De uns tempos pra cá, depois de uma queda no quintal, as pernas de Sinhá ficaram meio fracas. Deixou de ir à missa, mas a comunhão vai até ela. “Eu ia visitar Jesus. Hoje, ele vem à minha casa”, agradece. “É muito emocionante. Ela reza com fé. E só agradece”, conta a ministra da eucaristia Daniela Ribas, de 39 anos. Todo domingo, faça sol ou chuva, ela vai ao encontro da centenária mais conhecida da cidade.

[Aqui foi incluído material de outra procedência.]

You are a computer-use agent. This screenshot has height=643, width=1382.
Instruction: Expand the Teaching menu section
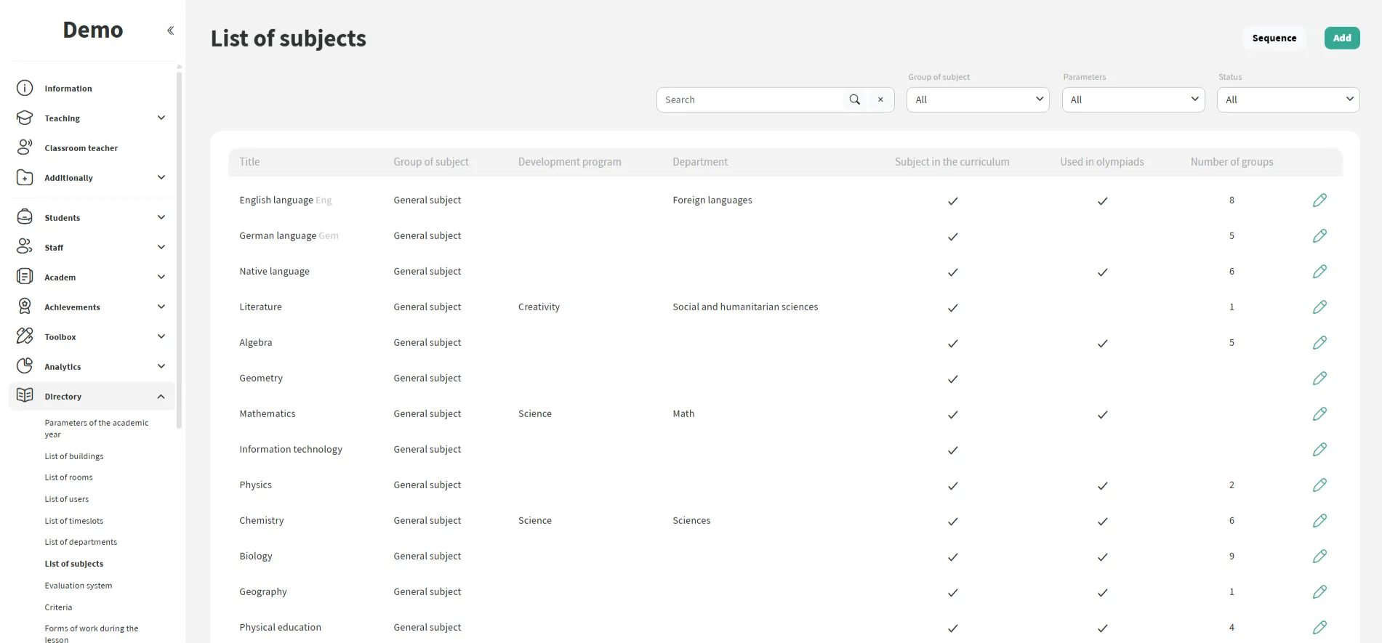pyautogui.click(x=161, y=118)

Ao fim da conversa — passava das 19h —, de tanto ver aquela mulher esbanjar vida, digo-lhe que realmente ela é bonita. Ela fita a visita e devolve: “Você tá ruim da vista, meu filho”. Gargalhada geral. Na despedida, cheia de ternura e com um sorriso que quase faz o visitante ficar mais um pouco, ela pede: “Não passe mais três anos sem vir aqui, não”.

No primeiro encontro, em março de 2007, quando ela contava 102 anos, Sinhá resumiu bem a vida: “A gente é quem faz ela (a vida) ser boa ou ruim. Só depende da gente saber viver”. Sinhá sempre sabe o que diz. Foi assim a vida inteirinha. É de uma sabedoria comovente. Escutá-la é como renascer. E conhecê-la é ter a certeza de que a humanidade ainda vale a pena. Parabéns, Sinhá!